El actual sistema de financiación autonómica data del año 2009 y tendría que haber sido revisado en el 2014. Después de diez años sin tan siquiera iniciar ese proceso, la necesidad de un acuerdo para gobernar en Cataluña lo abrió de facto, de espaldas de los jugadores que tienen que sentarse a la mesa, y con una parte de las cartas ya repartidas.
Más allá de las implicaciones que supondrá el nuevo escenario, en caso de que pueda llegar a materializarse, sobre la propia configuración política del Estado de las autonomías, desde el punto de vista económico abre, de entrada, dos grandes brechas en la estructura de financiación del sector público en España, de cuyas consecuencias debemos ser conscientes.
Por un lado, incrementa la asimetría del sistema de financiación y, con ella, su regresividad, beneficiando a una comunidad a expensas de todas las demás. Este problema ya existe con las comunidades forales, pero ahora aumenta su peso relativo al 20 % de la economía nacional, que el Estado renuncia a gravar autolimitando sus recursos y capacidad financiera. Además, el pacto establece que la autonomía normativa de Cataluña debe aumentar sustancialmente, aunque no concreta. Por suerte la Unión Europea impide ceder capacidad en los impuestos indirectos importantes, pero de lograrla en los impuestos directos que, por lógica, será lo siguiente a reclamar, podría utilizarla para atraer capitales y actividades económicas en perjuicio del resto de comunidades.
Quizá ayude a tomar conciencia de las implicaciones de eso que el Gobierno llama financiación singular —aunque no deja de ser un concierto económico, al recaudar Cataluña todos los impuestos pagando una cantidad al Gobierno central por los servicios que este le presta y por su contribución a la solidaridad nacional— si consideramos que pasaría si ese acuerdo se generaliza al resto de comunidades, o a las más ricas, que serían las realmente interesadas. ¿Con qué justificación se les podría negar a estas el mismo trato? ¿Qué capacidad le quedaría al Estado para garantizar la prestación de servicios en el resto de comunidades —las menos desarrolladas— a las que no se les aplicase ese sistema? ¿O para desarrollar políticas económicas significativas? Las respuestas a estas preguntas son obvias.

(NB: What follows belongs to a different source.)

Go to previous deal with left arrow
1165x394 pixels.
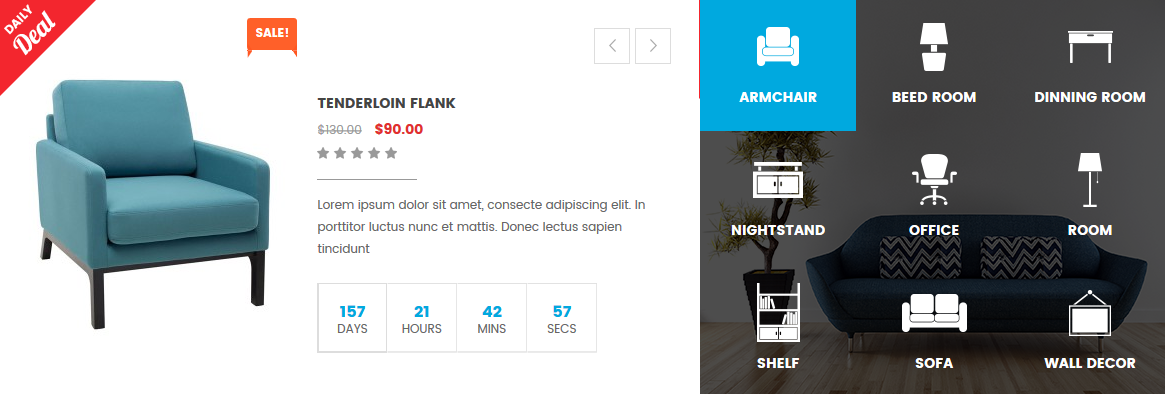coord(612,46)
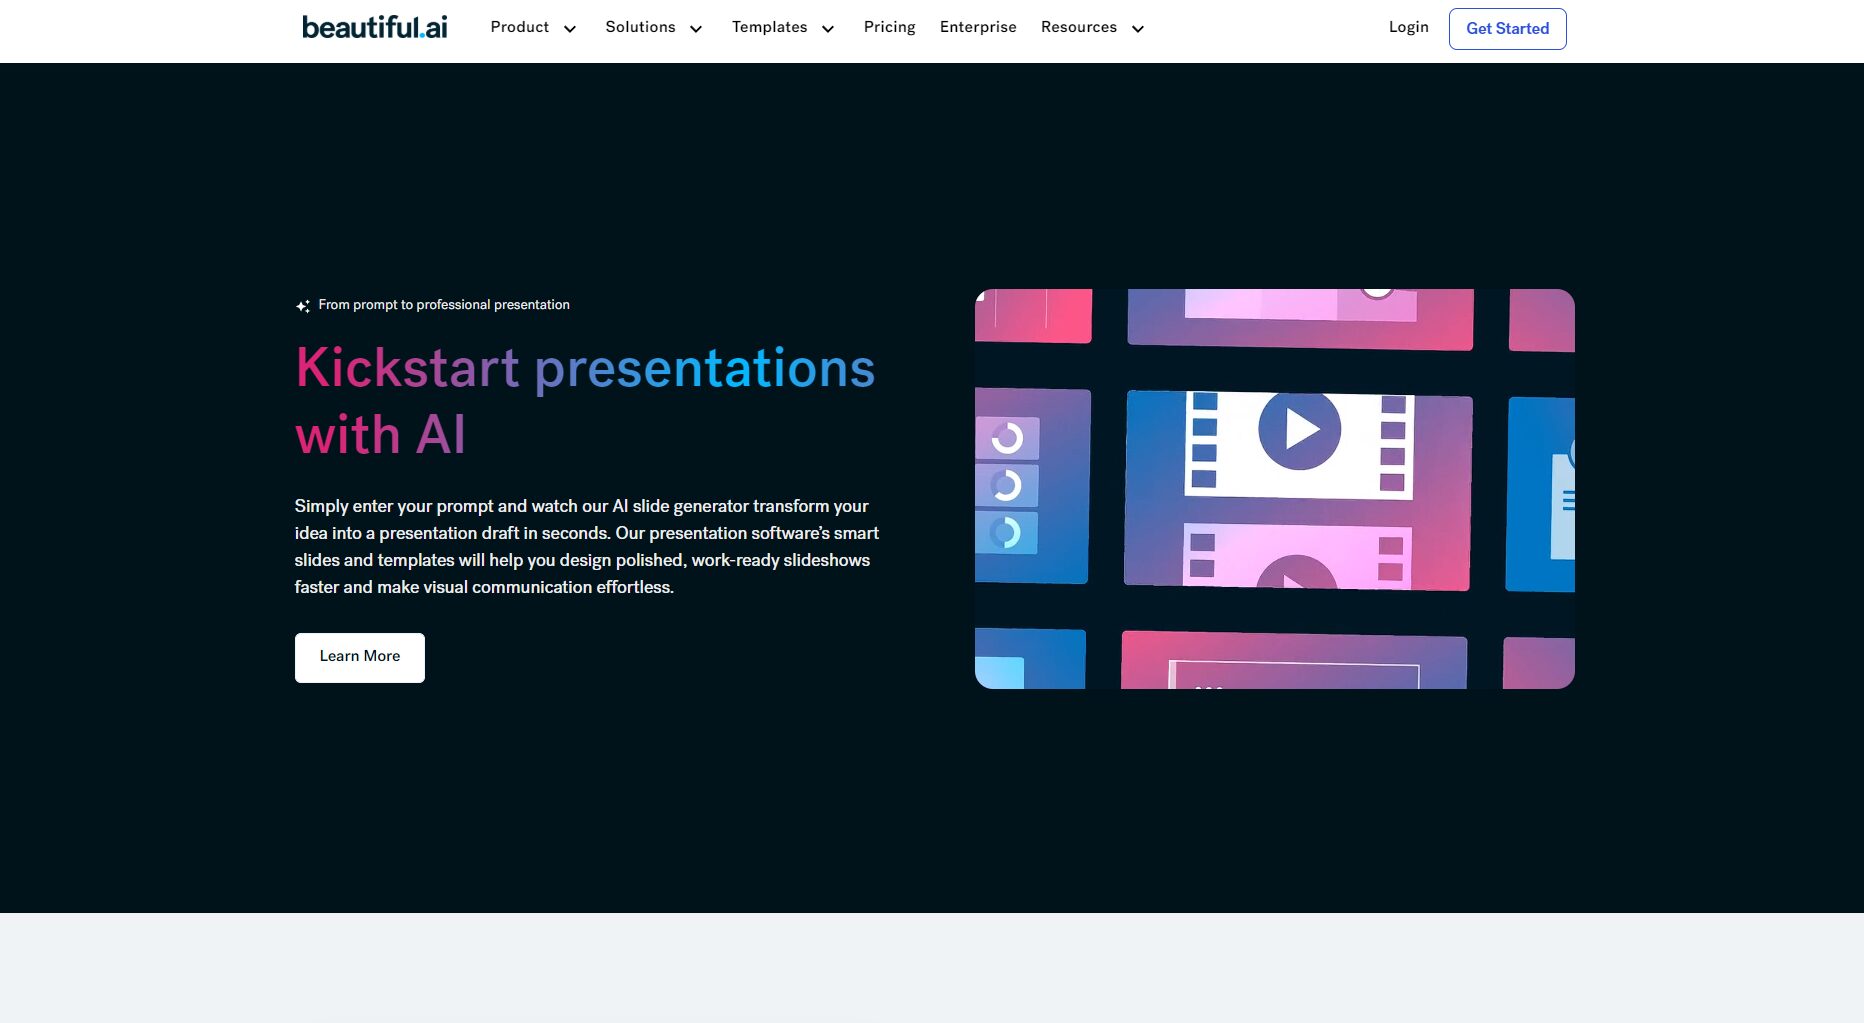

Por otra parte, el acuerdo para Cataluña abrió el frente de la financiación autonómica posicionando a esta comunidad de una forma tan diferencial que condicionará la solución final. En esa solución ya no será prioritario corregir las distorsiones actuales, y sí que se consiga un acuerdo, para lo que se necesita que todas mejoren su posición actual. Y eso pasa por más recursos a aportar por el Estado para contentarlas. El presidente del Gobierno quiere el acuerdo, tiene claro lo que se necesita, y así lo dijo en su discurso de apertura del curso político: «Todas tendrán muchos más recursos». Y avanzó también que los ricos contribuirán a financiar esas necesidades adicionales, aunque para ello tengan que prescindir de parte de sus gastos suntuosos, que simbolizó en los Lamborghinis. Lo que no dijo es que con eso no va a llegar, y necesariamente las clases medias, que son las que sustentan el grueso de la recaudación del Estado, tendrán también que pagar el nuevo encaje de la financiación autonómica. En España habrá menos Lamborghinis, y también menos Citroën.